_Dataset_

==========

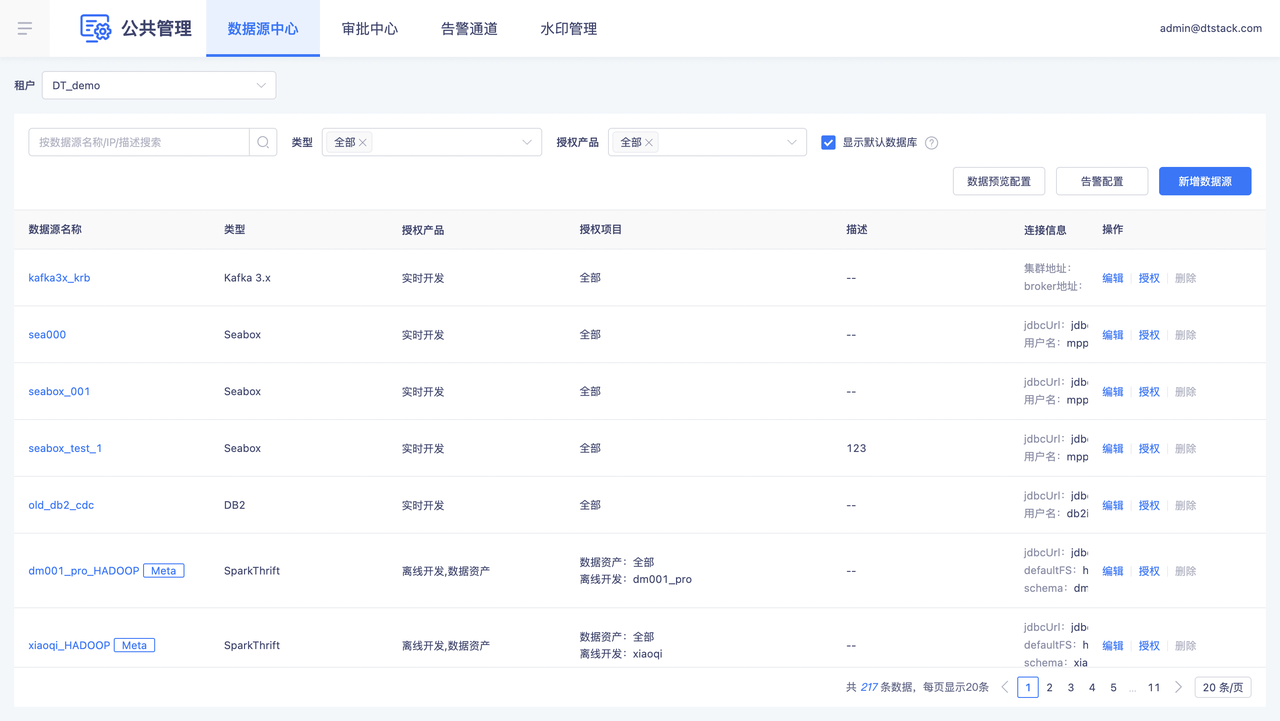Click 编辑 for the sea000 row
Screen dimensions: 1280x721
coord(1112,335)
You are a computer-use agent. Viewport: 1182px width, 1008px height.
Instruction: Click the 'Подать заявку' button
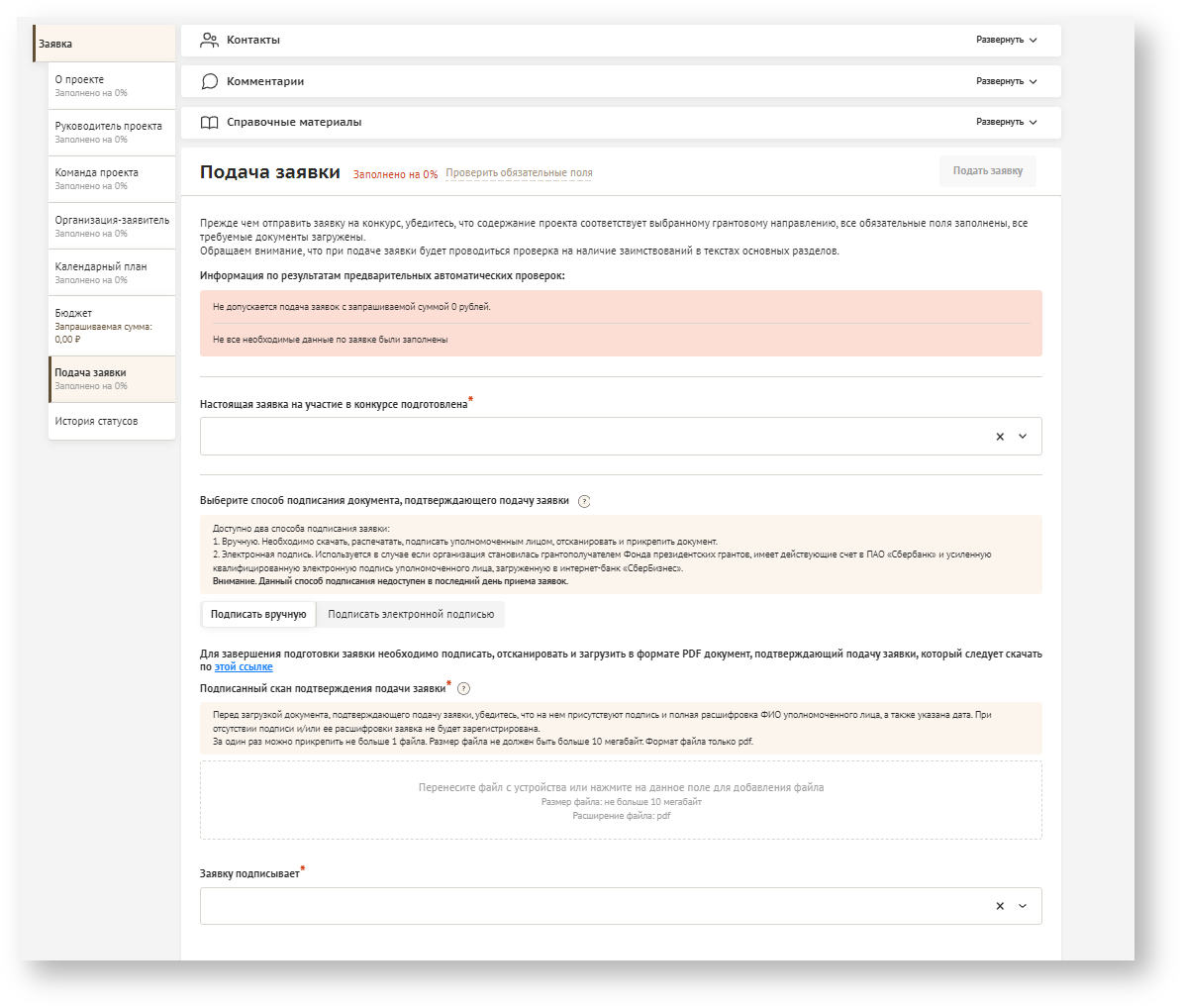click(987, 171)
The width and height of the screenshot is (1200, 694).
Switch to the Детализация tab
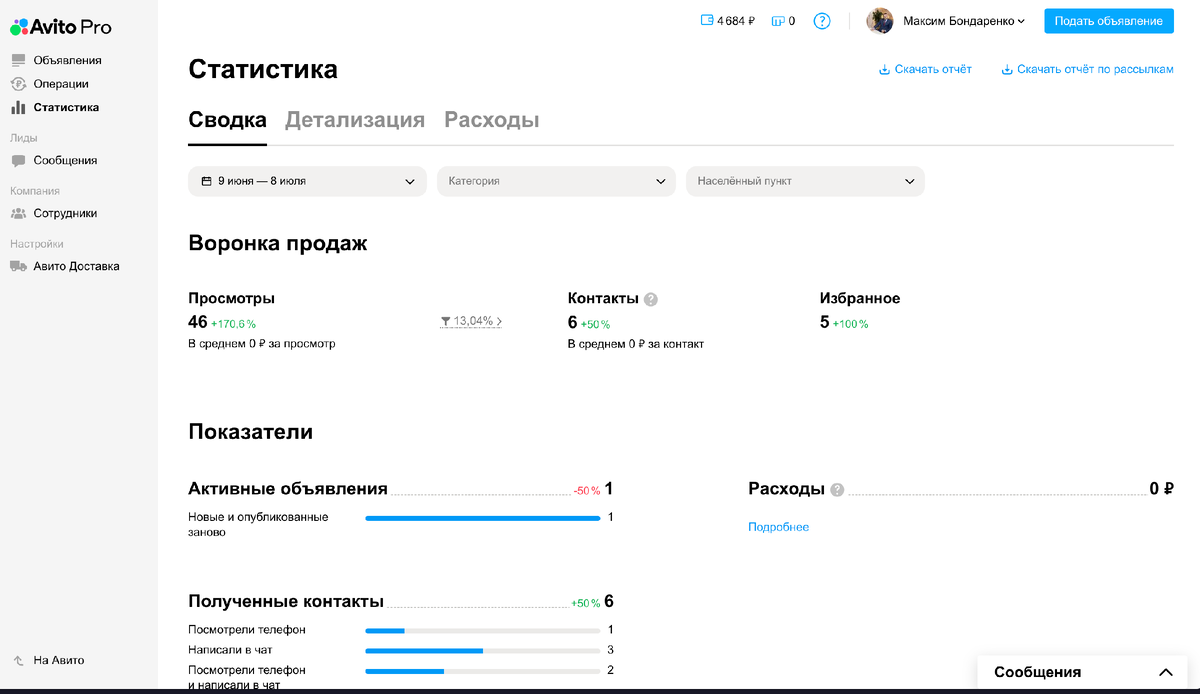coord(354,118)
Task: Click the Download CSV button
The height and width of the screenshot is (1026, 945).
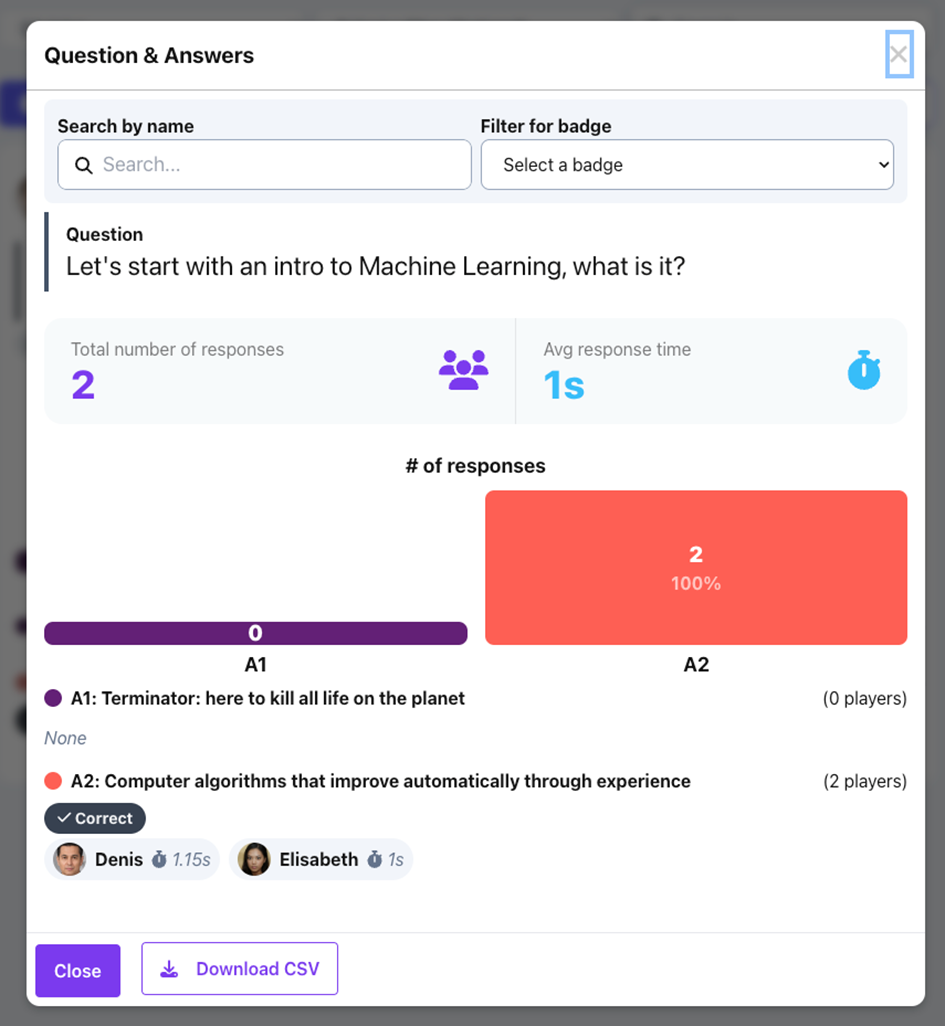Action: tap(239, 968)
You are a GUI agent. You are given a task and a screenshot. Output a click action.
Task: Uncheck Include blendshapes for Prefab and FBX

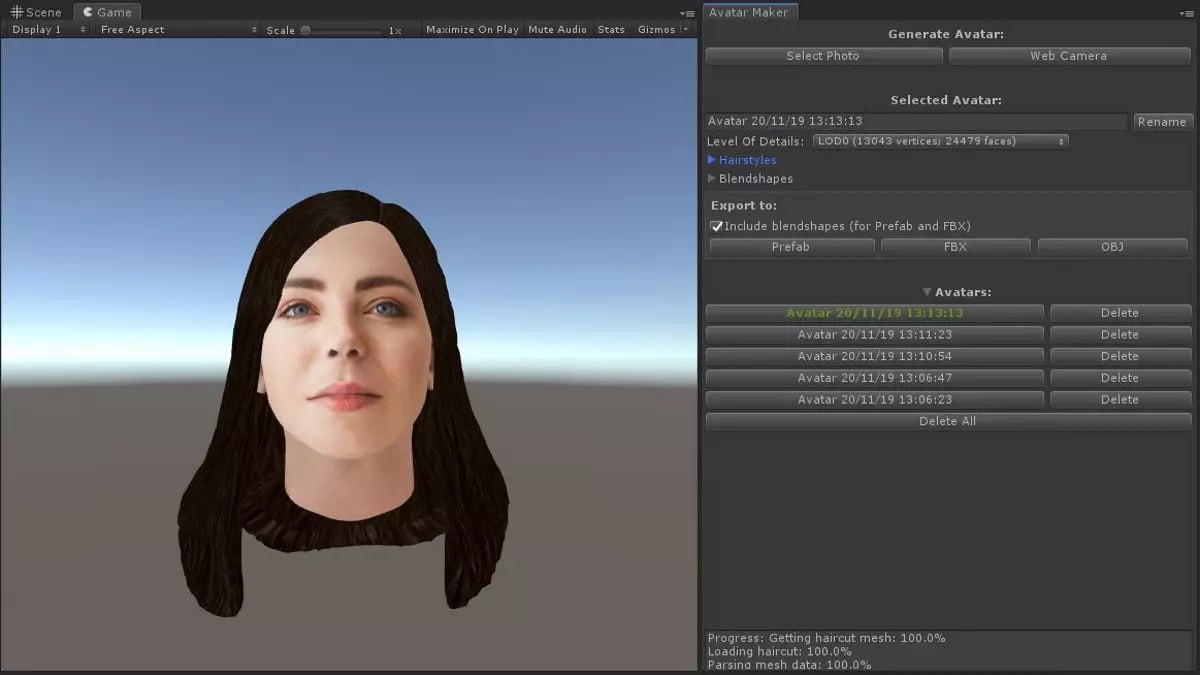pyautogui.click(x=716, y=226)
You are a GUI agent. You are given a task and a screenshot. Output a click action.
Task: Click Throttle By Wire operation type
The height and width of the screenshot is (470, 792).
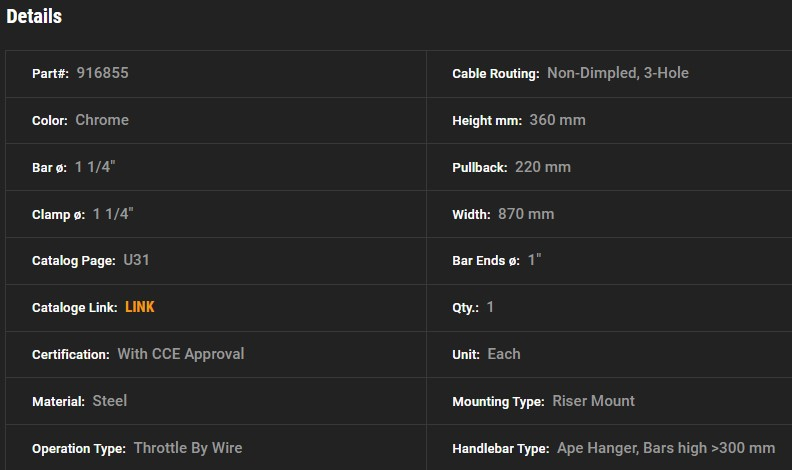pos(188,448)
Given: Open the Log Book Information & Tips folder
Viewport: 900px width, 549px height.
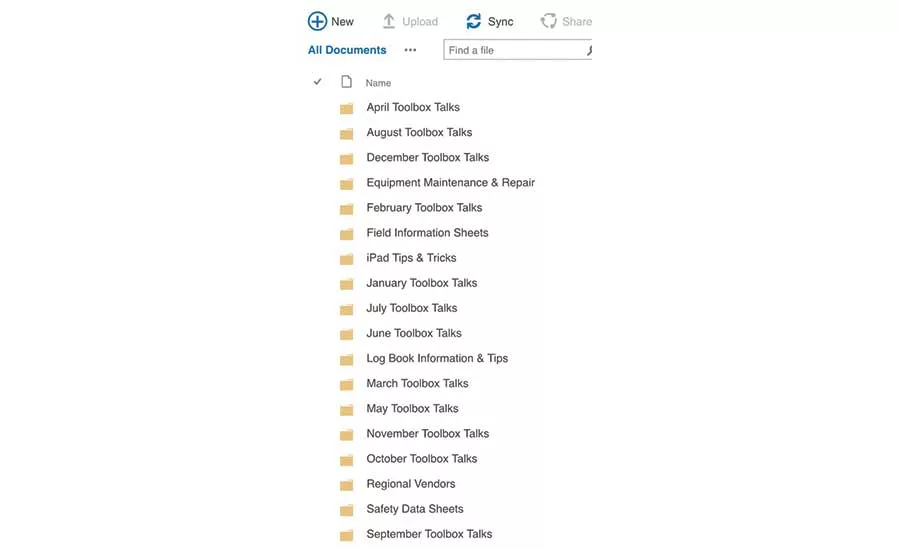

==========

_Assignment_
For this exercise, set down the lines in the entries above from the one with "Task: Click the Download CSV button" through the one with "Task: Click Throttle By Wire operation type" exactly as written, without any pictures.

_Answer to this exercise_
Task: Click the Download CSV button
The height and width of the screenshot is (1026, 945).
Action: tap(239, 968)
You are a GUI agent. You are given a task and a screenshot. Output a click action.
Task: Uncheck Include blendshapes for Prefab and FBX

pyautogui.click(x=716, y=226)
You are a GUI agent. You are given a task and a screenshot. Output a click action.
Task: Click Throttle By Wire operation type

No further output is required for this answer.